- **EXCERTO DO TEXTO**:
Alguém, da SEDES, veio responder, explicando que se era verdade tal facto isso devia-se a que a SEDES na sua constituição (há já algumas décadas) agrupara sobretudo homens, cidadãos interessados no desenvolvimento do país. Isso, de certo modo, perpetuara-se e, reconhecia que ainda hoje em dia era visível o desiquilíbrio não só entre homens e mulheres mas também entre gente mais velha e jovens.

DE todo o modo, o referido dirigente, proclamava que um intenso esforço estava a ser levado a cabo não só no sentido de angariar mulheres mas também no de rejuvenescer a associação.  

Não sei, ou não recordo, se o argumento convenceu ou melhorou a opinião da colunista. Como a questão continuou a suscitar outros comentários, lembrei-me dos meus tempos de estudante e da minha participação no CITAC, um grupo de teatro estudantil profundamente ancorado à Esquerda. As sucessivas Direcções que conheci eram esmagadoramente povoadas por homens, deixando-se uma minguada parte a uma, máxime duas raparigas que quase se diria que estavam ali para enfeitar.

Nos últimos anos da minha vida estudantil e consequente actividade no grupo, propus sem qualquer êxito que a Direcção do Organismo tivesse mais mulheres e, sobretudo, uma Presidente (escrevo presidente e não parvamente presidenta como uma senhora política brasileira propunha. O feminismo quando exacerbado dá para a tolice e, neste caso, para  o desconhecimento da língua).

Baldado intento! E não eram os homens quem mais se opunha. Gaia da parte das minhas amigas, mulheres inteligentes e combativas, uma espécie de fataliesmo negativo que as levava s admitir sequer essa hipótese. Mesmo longínqua!...Os homens, esses com a guerra de África como futuro previsível e rápido caso ultrapassassem as fronteiras que o regime estabelecia até convinham em que uma mulher presidente livraria o organismo dos efeitos, eventualmente devastadores, de uma decapitação da Direcção. O argumento era provavelmente oportunista, seguramente egoísta mas aqui o importante era abrir o precedente, aceitar que a Universidade em finais de 60 tinha quase tantas alunas como alunos. Ou para lá caminhava velozmente...

- **DADOS EM ESTUDO**:
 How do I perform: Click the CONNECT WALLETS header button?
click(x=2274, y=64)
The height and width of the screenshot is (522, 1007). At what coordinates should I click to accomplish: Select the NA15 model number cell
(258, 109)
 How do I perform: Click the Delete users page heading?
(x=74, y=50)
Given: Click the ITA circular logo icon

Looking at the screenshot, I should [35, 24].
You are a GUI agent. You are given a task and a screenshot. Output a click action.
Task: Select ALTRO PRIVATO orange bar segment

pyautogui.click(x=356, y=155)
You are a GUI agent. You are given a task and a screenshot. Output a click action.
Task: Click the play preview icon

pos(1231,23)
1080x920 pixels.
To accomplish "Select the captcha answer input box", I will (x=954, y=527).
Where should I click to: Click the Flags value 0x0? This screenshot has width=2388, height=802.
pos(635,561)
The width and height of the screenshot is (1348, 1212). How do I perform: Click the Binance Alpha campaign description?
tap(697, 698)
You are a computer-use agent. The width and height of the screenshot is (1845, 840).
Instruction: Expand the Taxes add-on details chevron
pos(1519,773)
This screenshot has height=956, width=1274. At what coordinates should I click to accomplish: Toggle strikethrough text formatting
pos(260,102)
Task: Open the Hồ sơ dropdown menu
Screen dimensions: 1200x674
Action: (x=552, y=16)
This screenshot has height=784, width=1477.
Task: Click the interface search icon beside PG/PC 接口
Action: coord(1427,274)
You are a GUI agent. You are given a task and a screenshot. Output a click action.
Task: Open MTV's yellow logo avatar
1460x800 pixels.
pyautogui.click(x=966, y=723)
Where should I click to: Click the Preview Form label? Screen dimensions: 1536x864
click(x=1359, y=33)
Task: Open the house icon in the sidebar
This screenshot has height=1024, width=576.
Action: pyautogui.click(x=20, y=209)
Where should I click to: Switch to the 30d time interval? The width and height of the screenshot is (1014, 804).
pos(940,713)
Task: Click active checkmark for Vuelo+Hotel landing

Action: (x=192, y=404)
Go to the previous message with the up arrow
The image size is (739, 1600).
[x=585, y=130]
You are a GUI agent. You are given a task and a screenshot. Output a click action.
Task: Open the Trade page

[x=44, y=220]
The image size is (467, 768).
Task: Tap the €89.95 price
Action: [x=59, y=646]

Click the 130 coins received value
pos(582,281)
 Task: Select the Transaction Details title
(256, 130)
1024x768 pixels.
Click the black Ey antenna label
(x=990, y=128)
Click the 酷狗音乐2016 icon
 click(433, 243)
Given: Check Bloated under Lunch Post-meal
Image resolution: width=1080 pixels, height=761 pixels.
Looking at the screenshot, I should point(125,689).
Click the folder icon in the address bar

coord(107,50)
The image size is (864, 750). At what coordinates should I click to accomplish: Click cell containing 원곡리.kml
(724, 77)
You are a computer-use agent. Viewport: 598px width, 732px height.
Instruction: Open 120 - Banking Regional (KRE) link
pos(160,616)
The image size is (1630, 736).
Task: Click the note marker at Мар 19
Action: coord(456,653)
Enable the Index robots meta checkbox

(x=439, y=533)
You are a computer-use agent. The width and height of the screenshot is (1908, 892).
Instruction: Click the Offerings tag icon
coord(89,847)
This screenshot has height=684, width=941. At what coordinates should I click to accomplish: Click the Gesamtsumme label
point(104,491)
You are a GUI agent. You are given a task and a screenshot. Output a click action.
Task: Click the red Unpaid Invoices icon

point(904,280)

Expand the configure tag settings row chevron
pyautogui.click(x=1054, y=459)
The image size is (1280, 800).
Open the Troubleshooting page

- **O QUE FAZER**: Cite, do excerto sobre as mulheres nas direções da SEDES e do CITAC, o trecho que começa em "Não sei, ou" e vai até "ali para enfeitar.".

- **RESPOSTA AO EXERCÍCIO**:
Não sei, ou não recordo, se o argumento convenceu ou melhorou a opinião da colunista. Como a questão continuou a suscitar outros comentários, lembrei-me dos meus tempos de estudante e da minha participação no CITAC, um grupo de teatro estudantil profundamente ancorado à Esquerda. As sucessivas Direcções que conheci eram esmagadoramente povoadas por homens, deixando-se uma minguada parte a uma, máxime duas raparigas que quase se diria que estavam ali para enfeitar.